Apple has a track record of playing favourites with publications, so that a handful of journalists get treated like royalty while the plebs consider themselves lucky if they can extract a "no comment". Of course, these very select American publications retain their editorial independence, but there's always a hidden threat: they know that if they don't provide the right sort of coverage, they can be excommunicated.
Written by Jack Schofield, Contributor

Apple has a track record of playing favourites with publications, so that a handful of journalists get treated like royalty while the plebs consider themselves lucky if they can extract a "no comment". Of course, these very select American publications retain their editorial independence, but there's always a hidden threat: they know that if they don't provide the right sort of coverage, they can be excommunicated. Last week, it was widely -- though incorrectly-- reported that that had happened to The New York Times. (See updates, below.)

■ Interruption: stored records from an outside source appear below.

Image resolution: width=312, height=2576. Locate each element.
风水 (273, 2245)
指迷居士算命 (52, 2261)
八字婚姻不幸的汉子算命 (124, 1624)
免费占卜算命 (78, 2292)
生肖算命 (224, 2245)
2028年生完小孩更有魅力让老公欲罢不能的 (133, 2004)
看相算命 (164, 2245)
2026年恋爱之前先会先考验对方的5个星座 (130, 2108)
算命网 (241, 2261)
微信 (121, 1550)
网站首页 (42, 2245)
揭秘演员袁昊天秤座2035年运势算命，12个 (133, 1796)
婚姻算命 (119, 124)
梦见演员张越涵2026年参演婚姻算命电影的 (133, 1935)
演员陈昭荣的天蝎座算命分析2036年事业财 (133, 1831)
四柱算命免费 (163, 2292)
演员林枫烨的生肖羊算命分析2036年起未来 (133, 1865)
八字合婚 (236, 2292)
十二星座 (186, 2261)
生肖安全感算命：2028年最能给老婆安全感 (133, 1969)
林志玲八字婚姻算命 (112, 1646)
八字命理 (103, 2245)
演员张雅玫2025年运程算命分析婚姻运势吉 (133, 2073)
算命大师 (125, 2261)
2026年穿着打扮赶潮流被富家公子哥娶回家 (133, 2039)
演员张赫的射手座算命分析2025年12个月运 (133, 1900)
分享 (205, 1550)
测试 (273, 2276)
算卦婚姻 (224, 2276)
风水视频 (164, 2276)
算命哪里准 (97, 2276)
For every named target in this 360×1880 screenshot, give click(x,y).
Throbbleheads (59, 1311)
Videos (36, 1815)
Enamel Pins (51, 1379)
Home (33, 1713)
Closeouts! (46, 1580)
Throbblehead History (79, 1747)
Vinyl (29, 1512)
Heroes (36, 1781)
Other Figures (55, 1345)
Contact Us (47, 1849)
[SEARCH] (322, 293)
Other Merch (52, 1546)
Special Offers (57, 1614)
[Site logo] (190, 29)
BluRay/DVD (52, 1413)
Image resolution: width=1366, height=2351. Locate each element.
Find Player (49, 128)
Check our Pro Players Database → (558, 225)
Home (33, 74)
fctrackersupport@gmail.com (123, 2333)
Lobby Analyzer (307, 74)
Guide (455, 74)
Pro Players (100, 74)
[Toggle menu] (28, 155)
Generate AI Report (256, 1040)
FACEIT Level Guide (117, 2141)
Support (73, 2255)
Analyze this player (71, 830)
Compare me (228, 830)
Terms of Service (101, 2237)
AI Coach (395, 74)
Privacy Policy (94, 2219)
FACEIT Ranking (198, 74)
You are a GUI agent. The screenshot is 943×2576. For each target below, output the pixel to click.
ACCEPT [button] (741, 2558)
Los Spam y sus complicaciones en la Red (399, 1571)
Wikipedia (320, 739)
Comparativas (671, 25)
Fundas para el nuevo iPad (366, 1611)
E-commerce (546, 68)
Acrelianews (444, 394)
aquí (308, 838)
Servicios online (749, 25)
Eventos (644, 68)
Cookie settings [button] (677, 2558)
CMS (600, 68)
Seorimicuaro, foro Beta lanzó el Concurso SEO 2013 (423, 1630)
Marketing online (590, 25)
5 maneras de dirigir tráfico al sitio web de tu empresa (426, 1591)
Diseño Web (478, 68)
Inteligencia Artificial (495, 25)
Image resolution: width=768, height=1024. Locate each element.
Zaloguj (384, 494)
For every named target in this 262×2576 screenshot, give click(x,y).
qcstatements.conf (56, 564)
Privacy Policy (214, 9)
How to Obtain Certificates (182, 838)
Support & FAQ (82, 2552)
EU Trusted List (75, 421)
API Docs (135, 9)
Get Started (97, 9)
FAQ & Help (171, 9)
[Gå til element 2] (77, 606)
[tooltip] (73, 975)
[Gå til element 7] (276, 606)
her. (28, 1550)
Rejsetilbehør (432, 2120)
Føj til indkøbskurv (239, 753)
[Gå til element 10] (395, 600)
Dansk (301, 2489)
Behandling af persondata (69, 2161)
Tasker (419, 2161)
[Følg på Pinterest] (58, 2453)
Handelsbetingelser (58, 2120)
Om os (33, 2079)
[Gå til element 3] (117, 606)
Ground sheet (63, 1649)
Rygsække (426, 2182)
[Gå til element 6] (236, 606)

Apple has just released a preview (beta) version of a minor upgrade to its Mac OS X operating system, so who got "the treatment" this time? One unexpected recipient was influential blogger John Gruber, from Daring Fireball. He has been called the Ultimate Apple Fanboy, though given the state of Apple-oriented journalism, there are many rivals for this prestigious title.

What's interesting is that Gruber actually describes the treatment he got:

"We were sitting in a comfortable hotel suite in Manhattan just over a week ago. I’d been summoned a few days earlier by Apple PR with the offer of a private "product briefing". I had no idea heading into the meeting what it was about. I had no idea how it would be conducted. This was new territory for me, and I think, for Apple." … "The meeting was structured and conducted very much like an Apple product announce- ment event. But instead of an auditorium with a stage and theater seating, it was simply with a couch, a chair, an iMac, and an Apple TV hooked up to a Sony HDTV. And instead of a room full of writers, journalists, and analysts, it was just me, Schiller, and two others from Apple — Brian Croll from product marketing and Bill Evans from PR."

Phil Schiller is Apple’s senior vice president of worldwide marketing and used to be the primary stand-in for Apple's top salesman, the late, great Steve Jobs. In that capacity, for example, Schiller unveiled the iPhone 3GS.

Someone with Apple Royalty status, such as The Wall Street Journal's Walt Mossberg, might well be blasé about this level of attention, but it's pretty unusual stuff for bloggerdom.

One of the problems with this kind of approach is that nobody is really sure who got what kind of advanced briefing, and so a story by Erik Wemple in The Washington Post -- Apple and the New York Times not meshing -- attracted a lot of attention.

Wemple had noticed that The New York Times was quoting Apple's press release and Gruber, which made him think it hadn't got the same briefing. Was this the payback for publishing articles about Apple's problems with the Chinese factory workers who actually make its products? According to Wemple's story:

Says a source at the Times: "They are playing access journalism... I've heard it from people inside Apple: They said, look, you guys are going to get less access based on the iEconomy series."

Many other sites picked up the story. MacRumors, for example, noted that favoured publications ran stories when the embargo was lifted: "But one publication with a long track record of receiving favored access from Apple was missing from that group: The New York Times. An article from the Times' David Pogue was published about five hours after Apple's announcement, and it did not appear to include any specific details suggesting that he had received advance notice of the release."

Fortune reported along similar lines in Apple gives the Gray Lady the cold shoulder.

Both stories were corrected later.

Fortune's Philip Elmer-DeWitt -- who says he has been covering Apple since 1982 -- also published Apple public relations' new media pecking order. He put The Wall Street Journal is at the top ("meetings with CEO Tim Cook and marketing chief Phil Schiller") while, after several other entries, "the rest of us -- including the Chicago Times' Andy Ihnatko -- got a press release". (Ihnatko actually got a telephone briefing.)

It's certainly true that Apple can't do one-on-ones with every newspaper and magazine in the USA, but in reality, it doesn't have to do 1,000 or 100, more like 10. It could even use some new-fangled technology such as video conferencing or webcasting or even a telephone conference call and get six journalists for the price of one.

But Apple continues to play favourites, and ultimately that just looks childish.

Steve Jobs was certainly capable of this sort childishness. For example, when he didn't like an unauthorised biography, iCon - Steve Jobs: The Greatest Second Act in the History of Business, published by Wiley, all of Wiley's books were removed from Apple's stores. This immediately made iCon much more interesting (Read the book Apple wants to ban!) but arguably it did hurt the authors of Wiley's pro-Apple technical books, and users.

You might have hoped that, under new CEO Tim Cook, Apple might act more like a grown up. It appears not.

@jackschofield

Correction: My original headline (Apple briefs bloggers, blanks New York Times) and story were based on the belief that, as reported, The New York Times had not been briefed, and this was wrong. On Twitter, Steve Ballantyne kindly provided a link to a Gruber response to US stories, Jumping to Conclusions. Gruber says that "When I left my briefing with Schiller last Wednesday in New York, waiting in the hallway for the next briefing was: David Pogue."